======== Provided material
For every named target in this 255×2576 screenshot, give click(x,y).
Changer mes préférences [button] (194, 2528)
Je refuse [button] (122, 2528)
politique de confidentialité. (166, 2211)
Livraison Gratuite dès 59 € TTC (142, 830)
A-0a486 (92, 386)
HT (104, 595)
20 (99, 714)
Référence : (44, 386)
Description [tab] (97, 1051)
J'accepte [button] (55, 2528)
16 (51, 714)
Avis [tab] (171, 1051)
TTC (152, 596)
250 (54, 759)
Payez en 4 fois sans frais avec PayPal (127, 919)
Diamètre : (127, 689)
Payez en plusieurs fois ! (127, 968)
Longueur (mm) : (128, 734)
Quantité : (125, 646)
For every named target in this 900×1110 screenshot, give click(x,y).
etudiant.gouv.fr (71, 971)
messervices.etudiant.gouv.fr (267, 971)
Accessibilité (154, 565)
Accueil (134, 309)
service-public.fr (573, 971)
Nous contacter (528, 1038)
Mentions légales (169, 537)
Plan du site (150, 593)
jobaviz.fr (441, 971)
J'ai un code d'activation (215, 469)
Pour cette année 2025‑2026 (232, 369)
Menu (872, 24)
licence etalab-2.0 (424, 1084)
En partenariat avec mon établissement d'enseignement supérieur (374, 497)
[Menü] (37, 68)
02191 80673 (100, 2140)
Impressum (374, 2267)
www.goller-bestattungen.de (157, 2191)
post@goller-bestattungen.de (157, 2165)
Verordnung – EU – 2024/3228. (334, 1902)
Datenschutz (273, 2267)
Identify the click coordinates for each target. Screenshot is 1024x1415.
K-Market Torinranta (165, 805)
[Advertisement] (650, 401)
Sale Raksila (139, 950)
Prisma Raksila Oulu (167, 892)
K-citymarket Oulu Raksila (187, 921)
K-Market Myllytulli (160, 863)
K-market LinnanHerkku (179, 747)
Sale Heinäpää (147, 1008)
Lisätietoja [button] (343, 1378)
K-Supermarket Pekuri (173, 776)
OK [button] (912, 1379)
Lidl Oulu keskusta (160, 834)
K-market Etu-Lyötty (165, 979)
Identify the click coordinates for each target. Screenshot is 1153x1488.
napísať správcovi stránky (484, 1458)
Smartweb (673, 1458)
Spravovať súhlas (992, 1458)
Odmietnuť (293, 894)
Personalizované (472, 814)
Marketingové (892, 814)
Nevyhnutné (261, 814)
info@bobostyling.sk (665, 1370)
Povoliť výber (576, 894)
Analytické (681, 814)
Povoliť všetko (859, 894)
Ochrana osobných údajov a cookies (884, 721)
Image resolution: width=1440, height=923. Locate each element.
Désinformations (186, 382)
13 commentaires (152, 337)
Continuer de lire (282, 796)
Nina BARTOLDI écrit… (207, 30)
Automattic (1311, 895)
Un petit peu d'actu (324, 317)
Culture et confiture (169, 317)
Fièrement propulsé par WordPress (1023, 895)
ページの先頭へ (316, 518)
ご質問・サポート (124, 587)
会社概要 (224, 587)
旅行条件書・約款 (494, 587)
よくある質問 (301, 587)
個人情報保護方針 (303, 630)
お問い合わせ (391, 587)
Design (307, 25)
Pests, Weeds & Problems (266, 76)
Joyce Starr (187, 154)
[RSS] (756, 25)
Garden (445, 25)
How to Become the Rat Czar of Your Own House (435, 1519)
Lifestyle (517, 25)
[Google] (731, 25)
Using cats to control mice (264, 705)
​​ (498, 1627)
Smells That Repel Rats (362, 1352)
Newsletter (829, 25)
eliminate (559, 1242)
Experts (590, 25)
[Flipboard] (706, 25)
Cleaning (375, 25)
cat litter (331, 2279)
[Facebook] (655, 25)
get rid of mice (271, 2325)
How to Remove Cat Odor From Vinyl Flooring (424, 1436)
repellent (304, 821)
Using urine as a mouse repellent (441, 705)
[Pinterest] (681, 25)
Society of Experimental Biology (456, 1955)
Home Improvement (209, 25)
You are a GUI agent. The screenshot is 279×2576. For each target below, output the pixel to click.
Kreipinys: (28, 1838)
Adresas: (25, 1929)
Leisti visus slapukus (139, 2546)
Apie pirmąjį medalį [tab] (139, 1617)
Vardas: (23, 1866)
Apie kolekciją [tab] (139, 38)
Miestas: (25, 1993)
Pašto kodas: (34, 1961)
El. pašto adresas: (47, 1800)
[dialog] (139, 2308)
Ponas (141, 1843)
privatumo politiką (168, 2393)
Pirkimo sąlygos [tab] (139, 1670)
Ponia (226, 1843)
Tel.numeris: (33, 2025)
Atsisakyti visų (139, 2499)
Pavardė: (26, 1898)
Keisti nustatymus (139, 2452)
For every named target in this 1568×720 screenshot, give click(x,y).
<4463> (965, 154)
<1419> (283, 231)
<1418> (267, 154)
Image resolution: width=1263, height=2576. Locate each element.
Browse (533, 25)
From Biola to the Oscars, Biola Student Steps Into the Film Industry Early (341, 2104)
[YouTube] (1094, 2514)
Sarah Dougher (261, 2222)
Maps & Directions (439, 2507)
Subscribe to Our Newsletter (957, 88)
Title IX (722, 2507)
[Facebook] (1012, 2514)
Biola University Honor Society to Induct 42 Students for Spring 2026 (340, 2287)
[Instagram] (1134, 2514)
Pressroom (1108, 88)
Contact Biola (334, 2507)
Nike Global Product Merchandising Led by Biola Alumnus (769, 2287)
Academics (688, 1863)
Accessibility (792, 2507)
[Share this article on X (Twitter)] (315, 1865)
================
> [Given task] Update the material from the line containing "Screenshot is 1024x1415." down to the line containing "13 commentaires (152, 337)", changing "Identify" to "Determine" and leaving everything else unchanged. Give back only those lines.

> [Exercise response]
Determine the click coordinates for each target. Screenshot is 1024x1415.
K-Market Torinranta (165, 805)
[Advertisement] (650, 401)
Sale Raksila (139, 950)
Prisma Raksila Oulu (167, 892)
K-citymarket Oulu Raksila (187, 921)
K-Market Myllytulli (160, 863)
K-market LinnanHerkku (179, 747)
Sale Heinäpää (147, 1008)
Lisätietoja [button] (343, 1378)
K-Supermarket Pekuri (173, 776)
OK [button] (912, 1379)
Lidl Oulu keskusta (160, 834)
K-market Etu-Lyötty (165, 979)
Determine the click coordinates for each target. Screenshot is 1153x1488.
napísať správcovi stránky (484, 1458)
Smartweb (673, 1458)
Spravovať súhlas (992, 1458)
Odmietnuť (293, 894)
Personalizované (472, 814)
Marketingové (892, 814)
Nevyhnutné (261, 814)
info@bobostyling.sk (665, 1370)
Povoliť výber (576, 894)
Analytické (681, 814)
Povoliť všetko (859, 894)
Ochrana osobných údajov a cookies (884, 721)
Image resolution: width=1440, height=923. Locate each element.
Désinformations (186, 382)
13 commentaires (152, 337)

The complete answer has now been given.